Intelligent Rate Limiting at Scale

Intelligent Rate Limiting at Scale

Rate limiting on high-traffic websites requires sophisticated approaches that distinguish between legitimate traffic spikes and attacks. Simple connection-based limits often block real users during viral events or flash sales.

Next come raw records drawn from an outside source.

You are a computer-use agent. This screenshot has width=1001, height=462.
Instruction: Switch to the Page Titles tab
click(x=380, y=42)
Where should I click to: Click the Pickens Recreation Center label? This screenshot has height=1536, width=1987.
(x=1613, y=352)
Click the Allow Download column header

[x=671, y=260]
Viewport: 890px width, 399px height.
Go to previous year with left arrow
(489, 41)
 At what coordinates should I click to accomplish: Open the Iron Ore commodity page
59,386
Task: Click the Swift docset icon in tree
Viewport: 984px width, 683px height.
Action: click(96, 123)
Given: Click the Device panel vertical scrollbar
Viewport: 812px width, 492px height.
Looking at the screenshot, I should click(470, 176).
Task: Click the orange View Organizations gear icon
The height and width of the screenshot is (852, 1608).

Adaptive Rate Limiting: Implement dynamic thresholds based on traffic patterns:

import time
import collections
import numpy as np
from datetime import datetime, timedelta

class AdaptiveRateLimiter:
    def __init__(self):
        self.baseline_window = timedelta(hours=24)
        self.traffic_history = collections.deque()
        self.anomaly_threshold = 3  # Standard deviations
        
    def update_baseline(self, current_traffic):
        """Update traffic baseline with current metrics"""
        
        timestamp = datetime.now()
        self.traffic_history.append({
            'timestamp': timestamp,
            'requests_per_second': current_traffic['rps'],
            'unique_ips': current_traffic['unique_ips'],
            'new_connection_rate': current_traffic['new_connections']
        })
        
        # Remove old data
        cutoff_time = timestamp - self.baseline_window
        while self.traffic_history and self.traffic_history[0]['timestamp'] < cutoff_time:
            self.traffic_history.popleft()
    
    def calculate_dynamic_limits(self):
        """Calculate rate limits based on historical patterns"""
        
        if len(self.traffic_history) < 100:
            # Not enough data, use static limits
            return {
                'global_rps': 10000,
                'per_ip_rps': 100,
                'new_connections_ps': 1000
            }
        
        # Calculate statistics for each metric
        rps_values = [h['requests_per_second'] for h in self.traffic_history]
        mean_rps = np.mean(rps_values)
        std_rps = np.std(rps_values)
        
        # Dynamic limits based on baseline + anomaly threshold
        return {
            'global_rps': int(mean_rps + (self.anomaly_threshold * std_rps)),
            'per_ip_rps': int(mean_rps / 100),  # Assume 100 concurrent users average
            'new_connections_ps': int(mean_rps * 0.1),  # 10% new connections
            'burst_multiplier': 2.0  # Allow 2x burst for short periods
        }
    
    def generate_firewall_rules(self, limits):
        """Generate firewall rules based on calculated limits"""
        
        rules = []
        
        # Global rate limiting using hashlimit
        rules.append(f"""
iptables -A INPUT -p tcp --dport 443 \
    -m hashlimit --hashlimit-above {limits['global_rps']}/sec \
    --hashlimit-burst {int(limits['global_rps'] * limits['burst_multiplier'])} \
    --hashlimit-mode srcip,dstport \
    --hashlimit-name https_global \
    -j DROP
""")
        
        # Per-IP rate limiting
        rules.append(f"""
iptables -A INPUT -p tcp --dport 443 \
    -m hashlimit --hashlimit-above {limits['per_ip_rps']}/sec \
    --hashlimit-burst {int(limits['per_ip_rps'] * limits['burst_multiplier'])} \
    --hashlimit-mode srcip \
    --hashlimit-name https_per_ip \
    -j SET --add-set ratelimit_ips src
""")
        
        return rules